Overall, The State of the Heartland suggests the Heartland region is doing better than many believe. But, the authors also describe Heartland states as "struggling" along some dimensions.
In this report, Tennessee gets marks that many Heartland peers might envy: For example, on such dimensions as trends in Real GDP and GDP per capita; goods and services production; overall job growth and population growth; poverty rate reduction; rate of growth in baccalaureate degrees -- and, among other brights spots, its Automotive sector gets a welcome shout-out.
Tennessee gets more troubling ratings, as well: The state leads the region in obesity and is a leader in opioid prescriptions, its share of venture capital investment in the years studied went flat or declined, and its rate of change of jobs in younger firms (a key indicator of an entrepreneurial or innovative economy's health) has fallen.
According to the report, Tennessee also has also experienced negative growth in its Agricultural sector; and, it has booked middling-or-worse numbers on R&D (under-performing 10 of the 19 Heartland states) and university commercialization of intellectual property.

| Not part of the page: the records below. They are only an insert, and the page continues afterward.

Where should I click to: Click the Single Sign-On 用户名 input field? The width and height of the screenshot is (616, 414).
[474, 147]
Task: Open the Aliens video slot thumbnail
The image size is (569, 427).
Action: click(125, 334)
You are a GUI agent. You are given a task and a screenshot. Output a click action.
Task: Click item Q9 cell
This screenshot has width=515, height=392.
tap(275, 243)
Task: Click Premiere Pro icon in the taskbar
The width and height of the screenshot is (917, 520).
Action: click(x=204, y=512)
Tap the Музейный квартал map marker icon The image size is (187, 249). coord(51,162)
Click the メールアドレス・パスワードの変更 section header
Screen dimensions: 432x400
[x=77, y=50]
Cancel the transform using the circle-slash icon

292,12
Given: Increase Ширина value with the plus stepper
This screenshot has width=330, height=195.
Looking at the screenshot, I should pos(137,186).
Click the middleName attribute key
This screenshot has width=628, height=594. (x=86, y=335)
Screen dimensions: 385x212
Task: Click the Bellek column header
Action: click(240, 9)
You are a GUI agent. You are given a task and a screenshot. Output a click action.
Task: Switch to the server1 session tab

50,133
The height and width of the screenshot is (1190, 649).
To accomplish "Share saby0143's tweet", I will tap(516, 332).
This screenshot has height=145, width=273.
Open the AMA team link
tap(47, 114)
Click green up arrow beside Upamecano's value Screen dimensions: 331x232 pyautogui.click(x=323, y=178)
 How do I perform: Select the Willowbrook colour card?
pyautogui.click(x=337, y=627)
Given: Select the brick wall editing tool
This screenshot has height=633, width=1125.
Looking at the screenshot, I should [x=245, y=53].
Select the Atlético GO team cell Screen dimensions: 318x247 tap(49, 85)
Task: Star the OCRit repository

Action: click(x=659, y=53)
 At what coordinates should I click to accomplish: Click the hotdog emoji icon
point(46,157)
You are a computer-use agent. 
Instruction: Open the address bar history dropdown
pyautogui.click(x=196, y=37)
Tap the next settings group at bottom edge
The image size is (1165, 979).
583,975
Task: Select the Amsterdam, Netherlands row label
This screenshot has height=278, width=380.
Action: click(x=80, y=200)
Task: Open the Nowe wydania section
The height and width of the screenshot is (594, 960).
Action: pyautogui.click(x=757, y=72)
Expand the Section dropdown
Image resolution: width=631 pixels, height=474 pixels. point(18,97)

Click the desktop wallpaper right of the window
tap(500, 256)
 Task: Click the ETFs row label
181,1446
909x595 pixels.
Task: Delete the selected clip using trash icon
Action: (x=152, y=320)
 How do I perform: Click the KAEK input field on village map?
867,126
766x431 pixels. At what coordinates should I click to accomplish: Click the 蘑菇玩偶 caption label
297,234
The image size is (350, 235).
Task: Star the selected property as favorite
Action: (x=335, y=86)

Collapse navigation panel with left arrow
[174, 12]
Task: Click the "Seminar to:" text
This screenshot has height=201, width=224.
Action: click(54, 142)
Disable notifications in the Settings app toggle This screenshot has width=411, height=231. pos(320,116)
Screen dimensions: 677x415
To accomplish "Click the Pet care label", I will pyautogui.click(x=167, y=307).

On those latter dimensions, the region is said to be rather sharply under-performing relative to the region's share of U.S. GDP, with states in the northern portion of the region generally doing better than those in the southern portion.
In the Heartland region, overall, the authors say, such negatives contribute to "unmistakable shortcomings" in terms of human capital and innovation capacity in the region.
The Brookings researchers also say, "entrepreneurship is a weakspot for the [Heartland] region," taken as a whole.
Intentionally or otherwise, the findings in today's Brookings report seem to serve as a cautionary signal for Tennessee and other states that might be tempted to rest on their laurels after enlisting in the entrepreneurship advocacy of Steve Case, the former chairman and CEO of AOL.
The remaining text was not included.